(1995, The Bridges of Madison County, Clint Eastwood)
Escribe: Rogelio Llanos Q.
I.
Los
Puentes de Madison es el décimo séptimo film dirigido por Clint
Eastwood. Y ciertamente hay que reconocer que se trata de una larga filmografía
del hombre de cine que empezó su ascenso al éxito como actor en la “trilogía
westerniana del dólar” de Sergio Leone. Luego de encarnar a Harry Callahan, el
personaje creado por Donald Siegel, pasó a la realización donde, valgan verdades,
nadie esperaba que pudiera convertirse en el autor que es ahora.
Porque, efectivamente,
desde El Fugitivo Josey Wales, su
quinta película hasta Los Puentes de
Madison, Eastwood ha ido configurando un universo propio sin abandonar sus
fuentes inspiradoras, el clasicismo norteamericano y el cine de Leone.
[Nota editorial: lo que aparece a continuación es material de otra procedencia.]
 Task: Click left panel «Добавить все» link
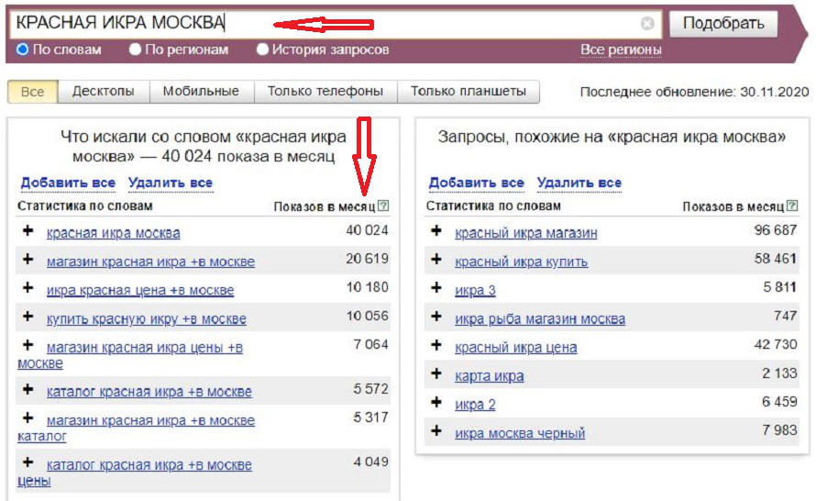click(68, 183)
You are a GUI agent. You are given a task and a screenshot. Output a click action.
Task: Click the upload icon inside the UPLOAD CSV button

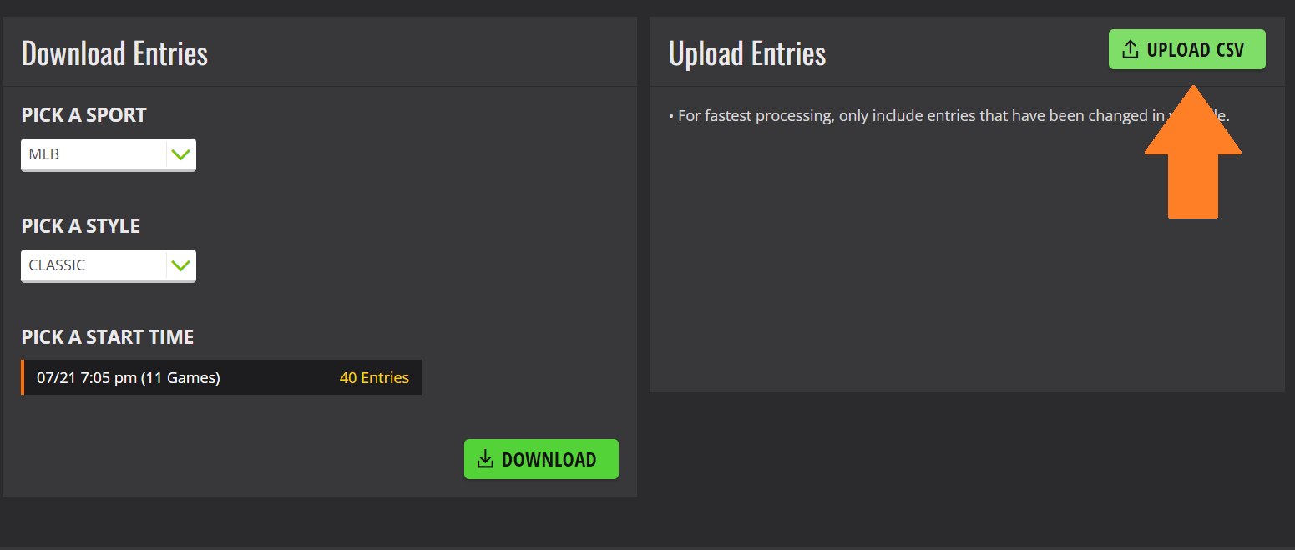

Y para
sorpresa de no pocos críticos conocedores de sus posiciones conservadoras,
algunas de sus más entrañables películas se han situado en sectores marginales,
puntos de origen de una galería de personakes salidos de las entrañas del
“establishment”, perseguidores incansables del sueño americano y cuyo final se
encuentra entre las fronteras marcadas por la frustración y la muerte. Como
fondo de sus historias, cual baladas cantadas a media voz, el eterno paisaje
soleado, la inmensa pradera, los infinitos caminos, los caballos convertidos
ahora en vehículos motorizados que conducen a sus jinetes al encuentro de sus
destinos.
II.
Los
Puentes de Madison es una historia de amor otoñal y de aprendizaje.
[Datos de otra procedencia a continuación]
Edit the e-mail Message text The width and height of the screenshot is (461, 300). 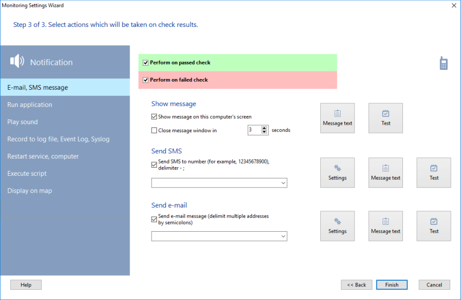tap(386, 226)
Sencilla y tierna a la vez. Contenida y con algunos arrebatos de pasión. Pero
mostrada con mirada serena. Serenidad alcanzada por la madurez de un director
entregado a su tarea con la misma pasión con la que sus protagonistas viven
unos efímeros momentos de felicidad.
Basada en un best seller
de Robert James Waller, Eastwood plantea su película como una serie de largos
flashbacks a partir de la lectura que hacen Michael y Carolyn del diario
escrito por Francesca Johnson (Meryl Streep), su madre, recientemente muerta.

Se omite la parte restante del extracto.